Quella battaglia fu vinta, e a essa continuano ad aggiungersene altre, cogliendo una nuova sfida, che è quella di spostare l’attenzione verso quel mondo dai contorni indefiniti in cui operano le lavoratrici atipiche o quelle “genuinamente autonome”. Abbiamo cominciato a fare proprio questo analizzando i dati della ricerca “L’editoria invisibile”, condotta dalla Slc per conoscere più a fondo la condizione delle lavoratrici e dei lavoratori del settore editoriale, composto per il 73,9% da donne (su un campione di oltre 1.000 lavoratori intervistati), insieme ai quali abbiamo cominciato a costruire politiche rivendicative per far accedere queste lavoratrici e questi lavoratori, fino a oggi esclusi, agli istituti di welfare contrattuale (sanità e previdenza integrativa).

Se guardiamo agli aspetti retributivi, le lavoratrici di questo settore sono doppiamente penalizzate, perché a una “precarietà esistenziale”, data dalle caratteristiche del lavoro svolto, che difficilmente prevede la subordinazione, sommano un gap in termini di retribuzione particolarmente pesante: 6 lavoratrici su 10 (il 58,7%) percepiscono una retribuzione lorda annuale inferiore ai 15mila euro a fronte del 46,3% dei maschi nella medesima condizione (vi sono, dunque, più di 12 punti percentuali di differenza, a svantaggio della componente femminile).

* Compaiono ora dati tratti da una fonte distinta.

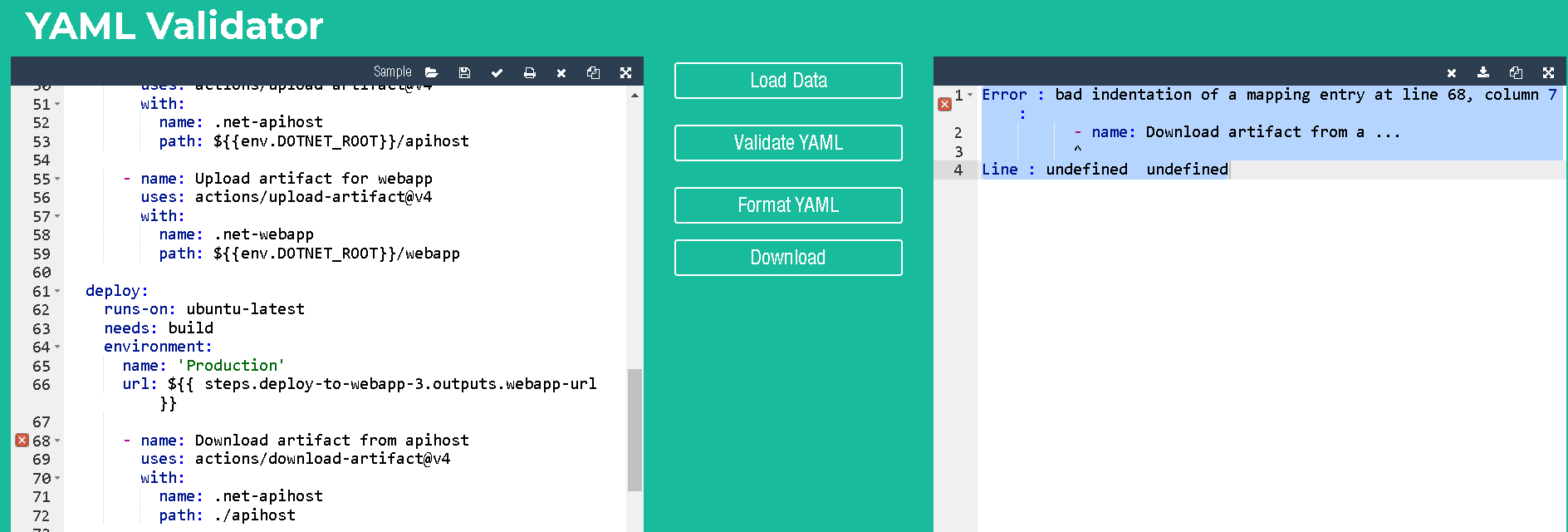This screenshot has height=532, width=1568.
Task: Print the YAML using the printer icon
Action: [x=529, y=72]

Per far fronte a questo tipo di discriminazione, abbiamo inserito nel ccnl grafici editoriali una specifica clausola che vincola le parti all’avvio di un confronto per la definizione dei minimi contrattuali per le lavoratrici e i lavoratori del settore, raggiungendo un primo obiettivo che è quello di garantire condizioni di partenza uguali per tutti, coerenti con quelle relative alle lavoratrici e ai lavoratori subordinati.

Infine, come categoria stiamo provando ad avviare un ragionamento più avanzato riguardo alle tematiche della salute, ritenendo che esiste anche un altro tipo di discriminazione, che va combattuta, e che riguarda l’assenza di attenzione su patologie “di genere”, che – oltre a rappresentare un problema a livello fisico – spesso determinano, in quanto non riconosciute, l’arresto delle progressioni di carriera, se non addirittura la perdita o l’abbandono del lavoro.

Una donna su 10 è affetta da endometriosi, una patologia che nelle forme più gravi diventa invalidante, rispetto alla quale non c’è adeguata informazione. È evidente, quindi, che senza il “riconoscimento” di questa condizione, già – per fare un esempio – le assenze delle lavoratrici che ne sono colpite finiscono per essere penalizzanti. Non solo. In assenza della possibilità di “codificare” questa malattia, anche il ruolo della contrattazione (in questo caso di secondo livello) diventa più complicato. Su questo tema il 31 marzo organizzeremo un’iniziativa pubblica, insieme alla Cgil, per chiedere anche in questo caso stessi diritti e stesse opportunità, perché se è vero che 'la disuguaglianza non paga', pensiamo sia arrivato il momento di chiederne il conto.